Hi All,
I don't know whether other people mentioned or not. There is another
workaround for the previous version of glite-info-update-endpoints on
CentOS 7, i.e., changing 'verify' to 'disabled' for https in
/etc/python/cert-verification.cfg.
Cheers,
Di
On 2018-11-26 9:09 a.m., Baptiste Grenier wrote:
> Hi all,
> So with the latest version of the glite-info-update-endpoints it should
> work for both CentOS 6 and CentOS 7, you can find updated code and
> packages here:
> https://github.com/EGI-Foundation/glite-info-update-endpoints/releases/tag/3.0.0 but
> as reported by Vincenzo it is being pushed to UMD.
>
> For CentOS 6 the certificate is never validated, and for CentOS 7 the
> cert is only validated if capath or cafile are set in the conf file. And
> in this case it's required to have the IGTF CA installed. See
> https://github.com/EGI-Foundation/glite-info-update-endpoints/blob/master/bin/glite-info-update-endpoints#L111-L126
>
> Was the GOCDB really accessible over http without any redirection, or is
> just that before the cert validation was transparently by-passed?
> I was under the impression that https was an old requirement for the GOCDB.
>
> Cheers,
> Baptiste
>
> On Mon, 26 Nov 2018 at 17:33 Cyril L'ORPHELIN
> <[log in to unmask] <mailto:[log in to unmask]>> wrote:
>
> Hi all
>
> I've notified this problem in February 2018 to EGI Operations.
> The latest version of Top Bdii is using a more recent version of
> Python than the previous version .
> This version is less permissive and doesn't authorize the connection
> to GOC DB .
>
> Cheers,
>
> --
> Cyril L'Orphelin
> IN2P3/CNRS Computing Centre
> Phone : +33 4 72 69 52 50 <tel:04%2072%2069%2052%2050>
>
> ------------------------------------------------------------------------
> *De: *"Maarten Litmaath" <[log in to unmask]
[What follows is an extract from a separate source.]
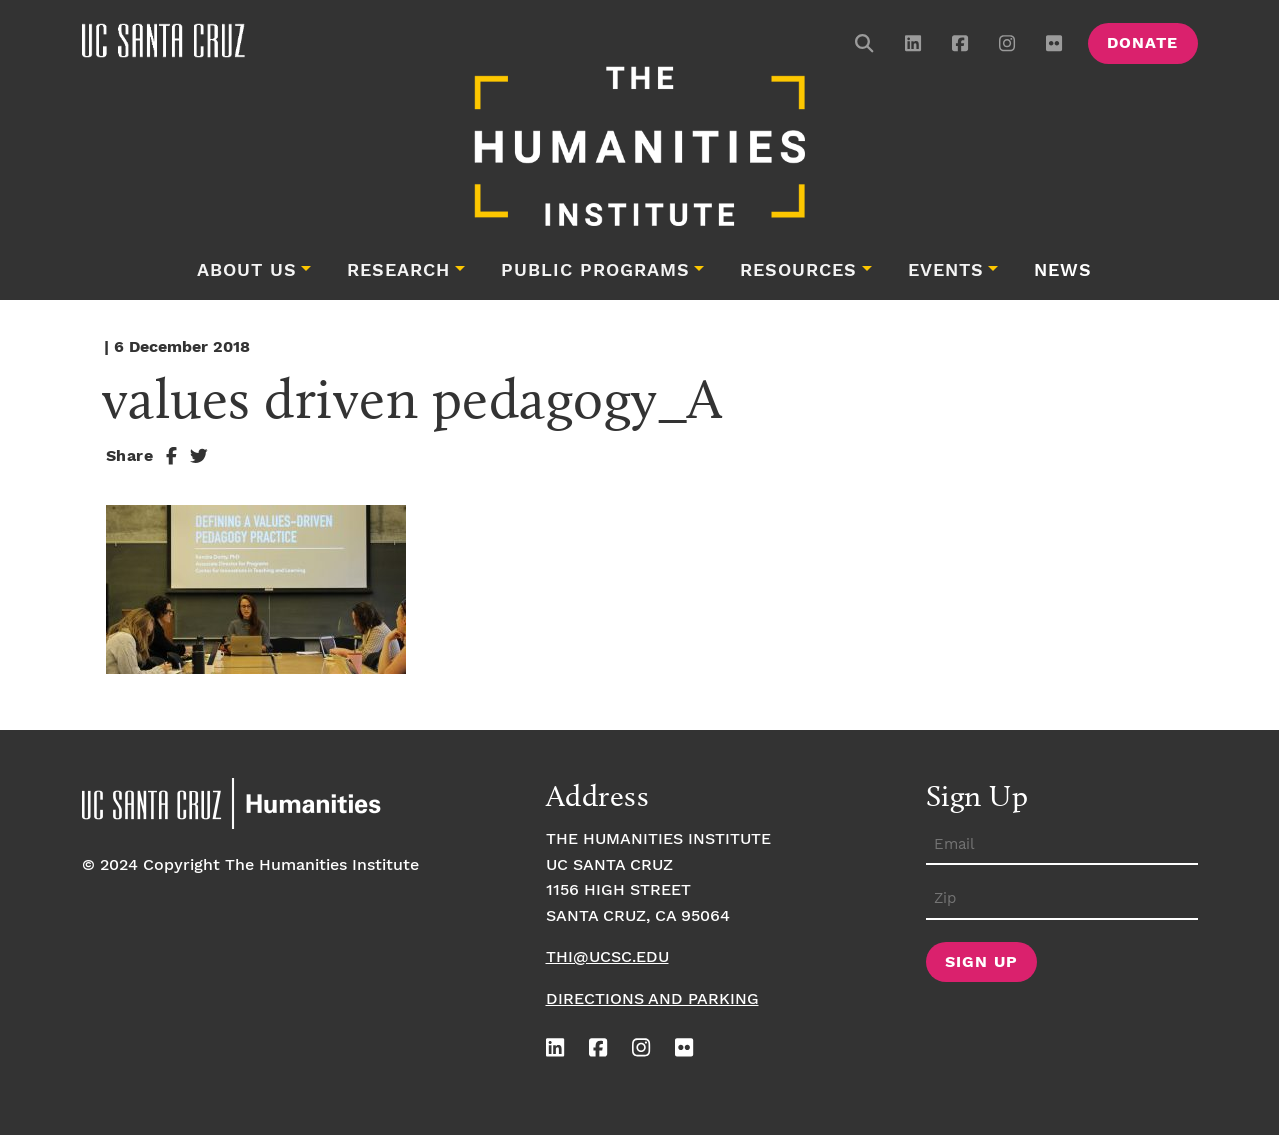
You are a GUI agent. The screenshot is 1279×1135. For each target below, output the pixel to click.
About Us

> <mailto:[log in to unmask]>>
> *À: *[log in to unmask] <mailto:[log in to unmask]>
> *Envoyé: *Lundi 26 Novembre 2018 16:52:29
> *Objet: *Re: [LCG-ROLLOUT] We must have changed our Site-BDII wrong
> :[ help?
>
> Hi all,
> was that GOCDB change announced somewhere?
>
> ------------------------------------------------------------------------
> *From:* LHC Computer Grid - Rollout [[log in to unmask]
> <mailto:[log in to unmask]>] on behalf of Laurence Field
> [[log in to unmask] <mailto:[log in to unmask]>]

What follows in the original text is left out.